§ **OBJECTIF**
Convertissez chaque ligne du matériel ci-dessous en élément d'une liste numérotée, en sautant les lignes vides. Omettez les images dans la réponse.

********

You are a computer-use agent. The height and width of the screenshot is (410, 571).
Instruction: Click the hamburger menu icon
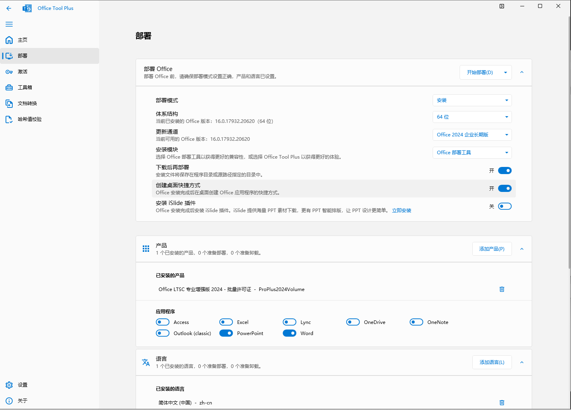9,24
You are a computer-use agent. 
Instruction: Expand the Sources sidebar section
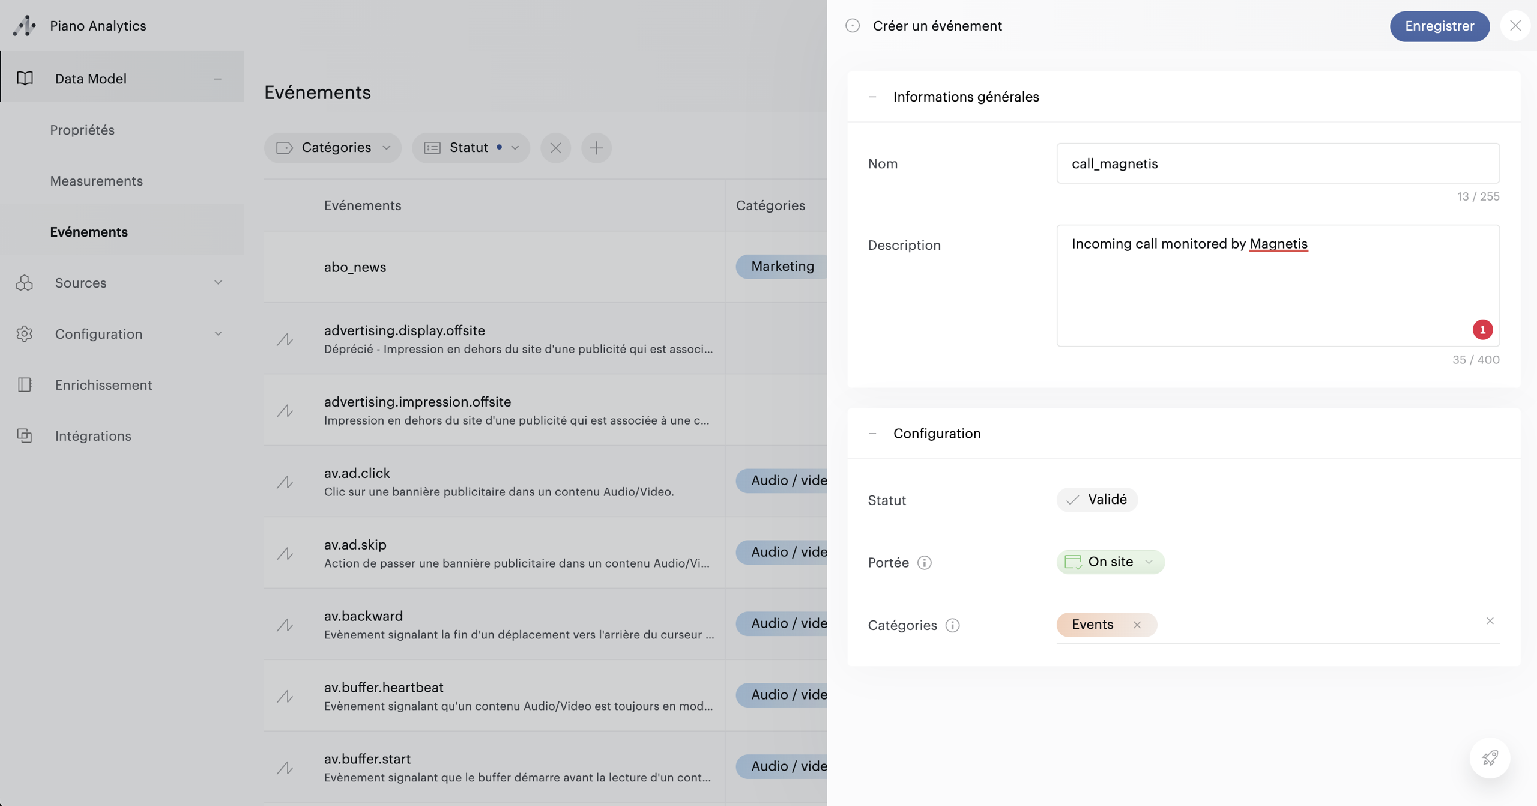pos(122,282)

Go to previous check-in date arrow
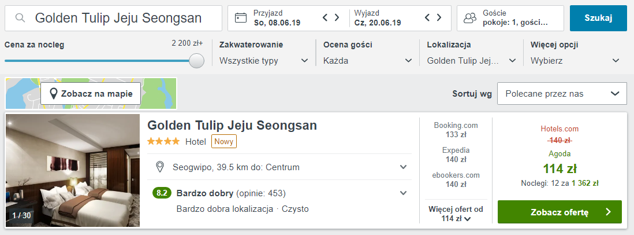326,18
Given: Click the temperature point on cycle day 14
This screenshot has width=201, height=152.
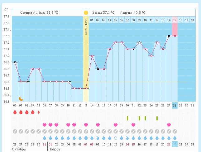Looking at the screenshot, I should 92,56.
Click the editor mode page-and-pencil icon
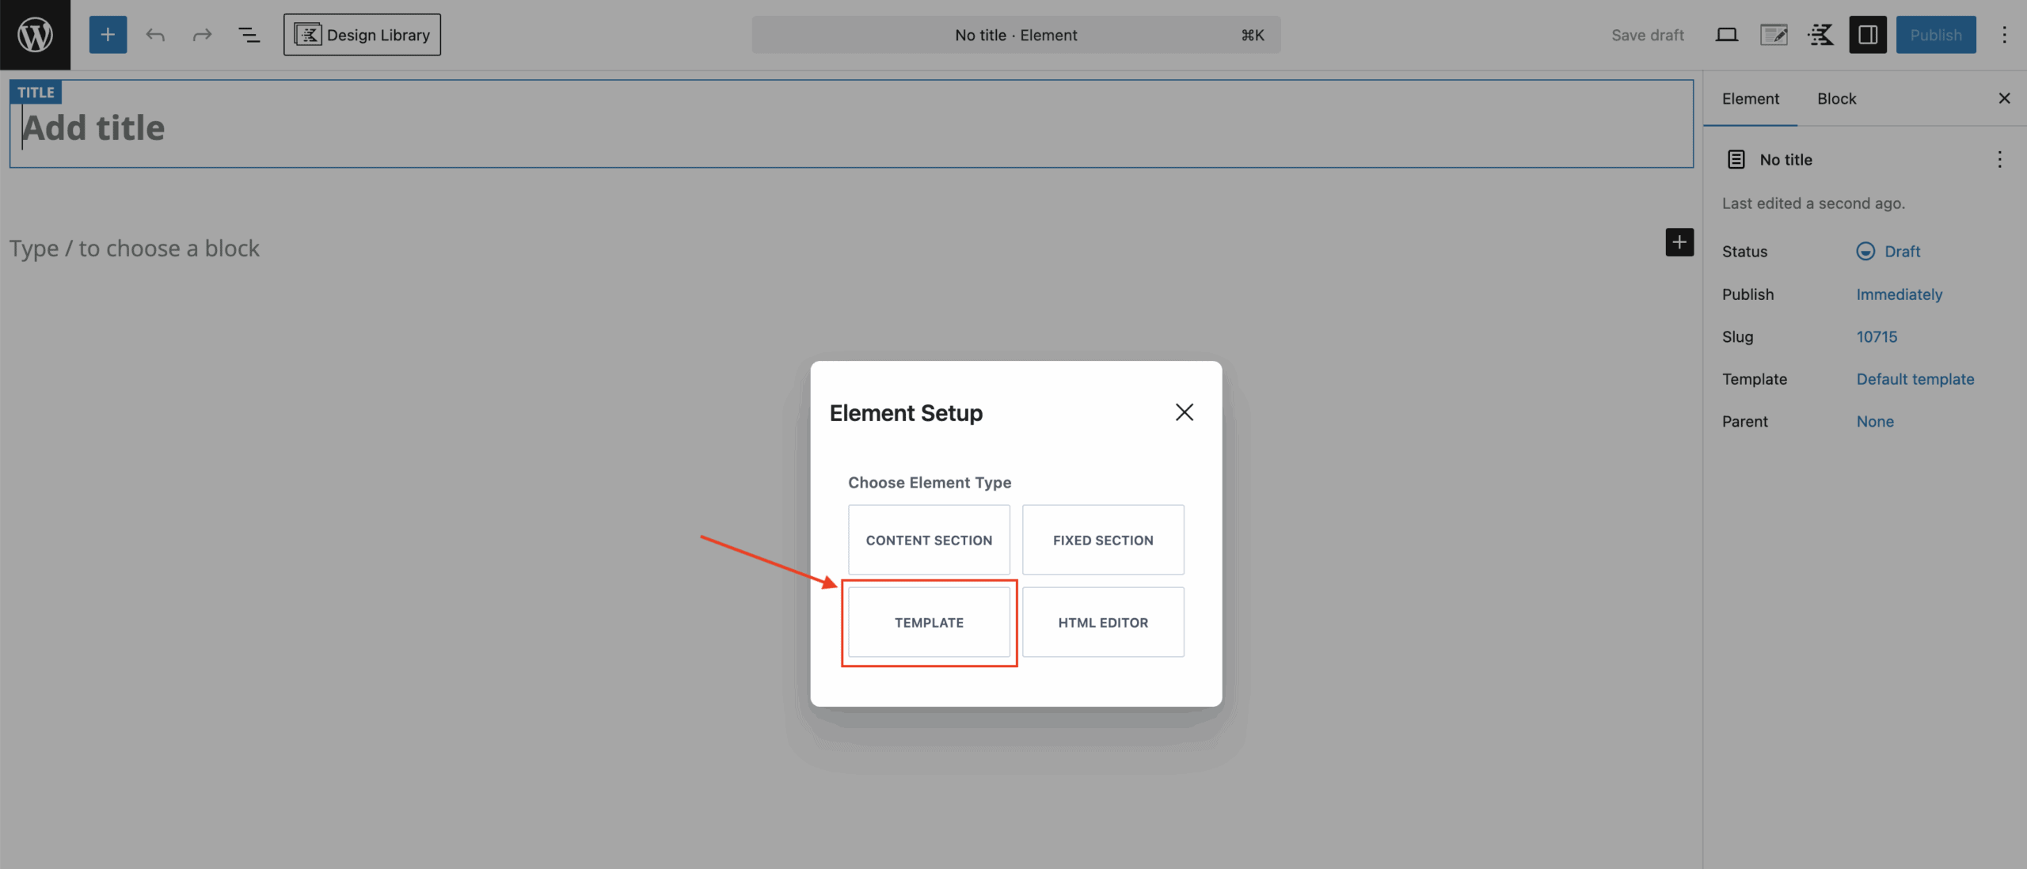Image resolution: width=2027 pixels, height=869 pixels. [x=1774, y=35]
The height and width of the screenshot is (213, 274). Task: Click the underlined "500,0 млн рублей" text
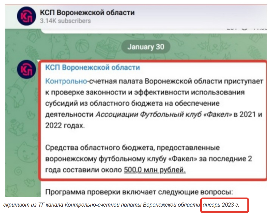pyautogui.click(x=155, y=169)

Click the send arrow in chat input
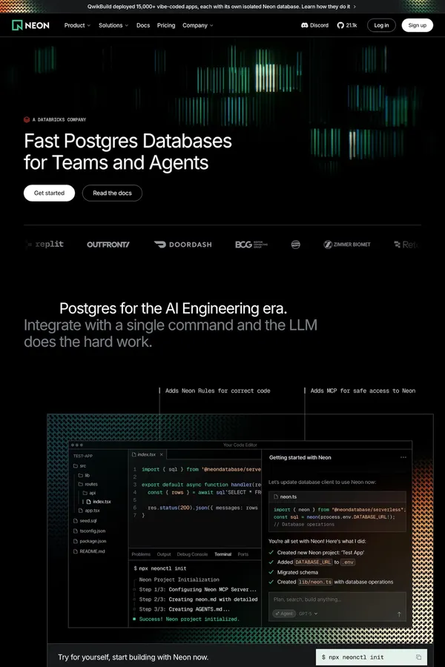pyautogui.click(x=399, y=614)

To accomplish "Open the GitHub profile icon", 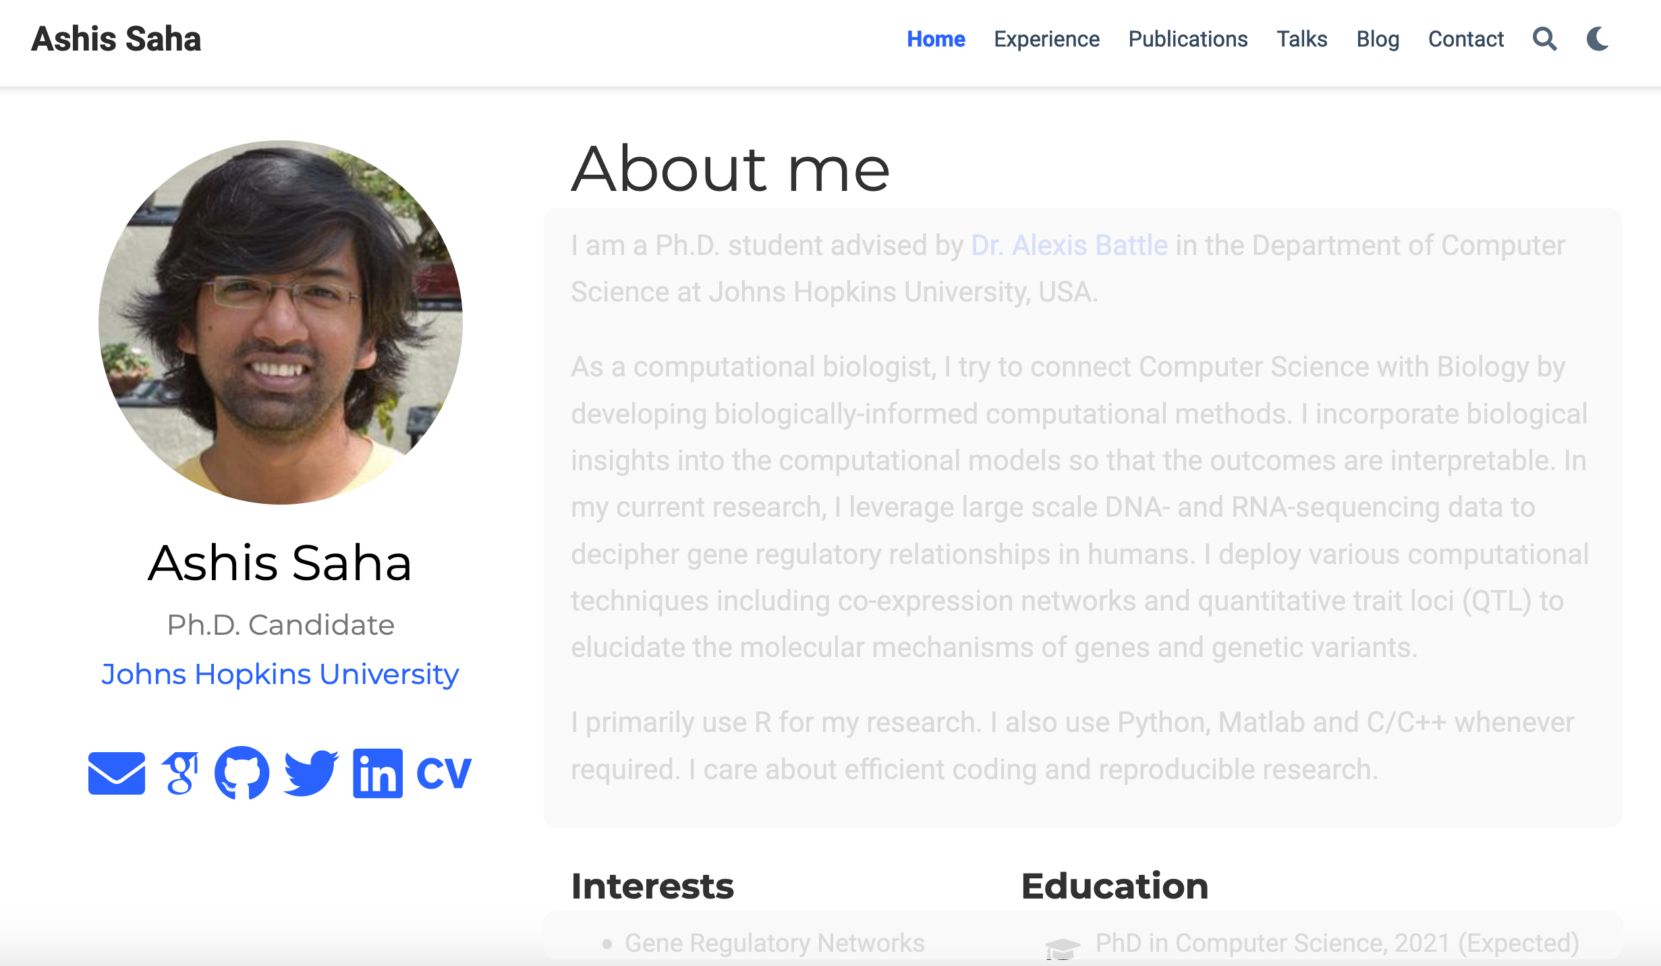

********

§ **RÉPONSE ATTENDUE**
1. You are a computer-use agent. The height and width of the screenshot is (410, 571).
2. Instruction: Click the hamburger menu icon
3. 9,24
4. You are a computer-use agent. 
5. Instruction: Expand the Sources sidebar section
6. pos(122,282)
7. Go to previous check-in date arrow
8. 326,18
9. Given: Click the temperature point on cycle day 14
10. This screenshot has width=201, height=152.
11. Looking at the screenshot, I should 92,56.
12. Click the editor mode page-and-pencil icon
13. Image resolution: width=2027 pixels, height=869 pixels. [x=1774, y=35]
14. The height and width of the screenshot is (213, 274). Task: Click the underlined "500,0 млн рублей" text
15. pyautogui.click(x=155, y=169)
16. Click the send arrow in chat input
17. pyautogui.click(x=399, y=614)
18. To accomplish "Open the GitHub profile icon", 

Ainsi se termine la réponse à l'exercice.